Almost without exception, local governments are corrupt on this matter. Federal and state law create the conditions for franchise quasi-monopolies, and as a result it is pay-to-play at the local level. The system used to be explicit monopolies (according to federal law) but there's a little more room for competition today, but the legacy monopoly system is in place. There are all sorts of kickbacks, taxes, free government channels, etc. you have to pay to get a cable franchise-- Verizon has spent billions on lawyers and "consultants" just to get local franchises for fios, let alone the cost of actually getting permits to lay fiber, which is a whole other local bureaucratic nightmare.

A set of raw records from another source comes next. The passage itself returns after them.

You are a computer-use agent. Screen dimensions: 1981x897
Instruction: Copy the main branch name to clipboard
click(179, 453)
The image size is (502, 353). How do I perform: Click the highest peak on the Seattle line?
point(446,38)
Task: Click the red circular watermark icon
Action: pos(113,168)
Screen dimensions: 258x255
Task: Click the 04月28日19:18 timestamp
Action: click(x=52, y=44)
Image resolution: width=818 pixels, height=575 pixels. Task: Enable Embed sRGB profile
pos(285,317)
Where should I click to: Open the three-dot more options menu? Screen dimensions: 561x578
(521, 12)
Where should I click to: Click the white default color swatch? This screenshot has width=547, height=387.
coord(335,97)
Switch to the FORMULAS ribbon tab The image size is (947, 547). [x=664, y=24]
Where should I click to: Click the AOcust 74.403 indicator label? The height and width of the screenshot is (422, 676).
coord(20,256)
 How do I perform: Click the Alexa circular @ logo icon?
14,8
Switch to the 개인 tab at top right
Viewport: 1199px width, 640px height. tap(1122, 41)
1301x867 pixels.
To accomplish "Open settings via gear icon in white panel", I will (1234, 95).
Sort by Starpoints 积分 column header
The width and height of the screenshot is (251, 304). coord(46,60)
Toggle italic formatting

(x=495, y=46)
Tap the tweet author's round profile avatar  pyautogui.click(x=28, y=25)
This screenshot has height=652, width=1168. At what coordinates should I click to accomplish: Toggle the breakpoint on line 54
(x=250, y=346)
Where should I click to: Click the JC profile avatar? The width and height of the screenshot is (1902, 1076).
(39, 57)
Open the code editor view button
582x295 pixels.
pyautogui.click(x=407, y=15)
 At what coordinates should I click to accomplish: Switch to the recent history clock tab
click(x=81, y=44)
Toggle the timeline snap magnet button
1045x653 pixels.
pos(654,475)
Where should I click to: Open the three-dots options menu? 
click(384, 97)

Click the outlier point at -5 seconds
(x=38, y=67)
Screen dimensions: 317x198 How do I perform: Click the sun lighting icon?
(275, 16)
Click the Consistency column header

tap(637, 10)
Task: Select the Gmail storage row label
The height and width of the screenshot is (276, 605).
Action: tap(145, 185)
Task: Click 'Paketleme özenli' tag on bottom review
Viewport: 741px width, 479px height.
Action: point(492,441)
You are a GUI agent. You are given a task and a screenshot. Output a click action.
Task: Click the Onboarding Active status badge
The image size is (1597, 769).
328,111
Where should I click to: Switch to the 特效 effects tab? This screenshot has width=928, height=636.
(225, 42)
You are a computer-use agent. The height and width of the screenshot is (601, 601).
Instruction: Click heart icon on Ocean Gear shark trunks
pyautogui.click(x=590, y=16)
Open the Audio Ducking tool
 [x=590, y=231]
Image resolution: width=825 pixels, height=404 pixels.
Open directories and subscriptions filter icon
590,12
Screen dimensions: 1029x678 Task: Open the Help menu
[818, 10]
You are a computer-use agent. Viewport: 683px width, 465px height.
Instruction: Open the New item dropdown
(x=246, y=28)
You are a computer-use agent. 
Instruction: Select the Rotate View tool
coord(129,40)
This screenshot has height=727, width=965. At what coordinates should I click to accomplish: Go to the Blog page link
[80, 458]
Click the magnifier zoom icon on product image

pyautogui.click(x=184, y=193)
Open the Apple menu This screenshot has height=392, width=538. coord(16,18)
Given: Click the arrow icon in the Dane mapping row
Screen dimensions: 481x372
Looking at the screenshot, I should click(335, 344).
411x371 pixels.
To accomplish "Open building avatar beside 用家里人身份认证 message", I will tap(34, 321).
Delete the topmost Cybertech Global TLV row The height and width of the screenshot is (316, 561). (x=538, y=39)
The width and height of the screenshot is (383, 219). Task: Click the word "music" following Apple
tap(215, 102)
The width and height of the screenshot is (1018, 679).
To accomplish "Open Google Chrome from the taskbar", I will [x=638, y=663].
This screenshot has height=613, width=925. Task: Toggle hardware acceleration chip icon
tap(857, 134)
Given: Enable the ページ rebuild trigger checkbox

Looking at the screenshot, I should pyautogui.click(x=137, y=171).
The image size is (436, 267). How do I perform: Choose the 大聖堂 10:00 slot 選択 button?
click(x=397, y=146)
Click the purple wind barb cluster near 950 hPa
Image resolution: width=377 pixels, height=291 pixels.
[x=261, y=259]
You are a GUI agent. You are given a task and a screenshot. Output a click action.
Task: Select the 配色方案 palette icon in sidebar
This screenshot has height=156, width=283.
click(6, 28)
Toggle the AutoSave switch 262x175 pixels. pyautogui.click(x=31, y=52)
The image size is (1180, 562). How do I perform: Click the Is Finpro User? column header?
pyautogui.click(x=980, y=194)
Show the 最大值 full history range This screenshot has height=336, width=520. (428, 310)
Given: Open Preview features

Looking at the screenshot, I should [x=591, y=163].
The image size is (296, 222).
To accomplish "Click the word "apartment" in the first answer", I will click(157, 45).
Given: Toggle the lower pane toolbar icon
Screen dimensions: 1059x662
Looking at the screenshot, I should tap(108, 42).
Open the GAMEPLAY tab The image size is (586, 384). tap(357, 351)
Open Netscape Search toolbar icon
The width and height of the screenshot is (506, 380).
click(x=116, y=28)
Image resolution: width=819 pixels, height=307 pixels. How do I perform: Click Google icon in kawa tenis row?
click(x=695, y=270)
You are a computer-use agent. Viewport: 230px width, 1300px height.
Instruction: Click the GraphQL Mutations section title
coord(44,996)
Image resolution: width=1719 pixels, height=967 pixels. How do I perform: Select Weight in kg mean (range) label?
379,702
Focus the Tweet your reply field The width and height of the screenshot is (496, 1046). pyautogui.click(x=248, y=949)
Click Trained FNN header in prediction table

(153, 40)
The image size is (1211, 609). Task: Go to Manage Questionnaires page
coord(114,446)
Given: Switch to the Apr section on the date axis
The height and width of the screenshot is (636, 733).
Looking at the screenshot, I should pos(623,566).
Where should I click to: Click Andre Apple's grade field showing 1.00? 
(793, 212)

There has been some movement at the state level to create state-wide cable franchises, allowing business to ignore locals. There's also the idea of a national franchise. Really it is insane to me that we require this business to be licensed at all. Newspapers don't need licenses, why should internet providers? You should have to get permits to lay cable, but not to be a provider.

Interestingly, while Congress allows the cable operators to run wild over local communities, there is a strong federal preemption for satellite tv-- the locals have no say in it, and federal law even creates a federal right to have a dish on any residence (a lot of local governments tried to zone dishes out of existence to protect their cable buddies).

Almost without exception? That's a bold claim.

How many local governments have you served in or had any interaction with while they were negotiating their cable operating agreement? Just curious.

I served in one. Negotiated two of these contracts, a re-up with Comcast and a new one with Verizon for FiOS. We weren't corrupt. And I publicly supported the idea of a state wide cable franchise, right up until the moment that the telco lobbyists started crapping it up with a bunch of unacceptable terms (the bill eventually died).

Local officials generally don't get into it for the money, and there's no easy way for a national telco to give a local official a backhander without it being straight-up bribery. It's not a "favors" thing like with towing contracts or something like that.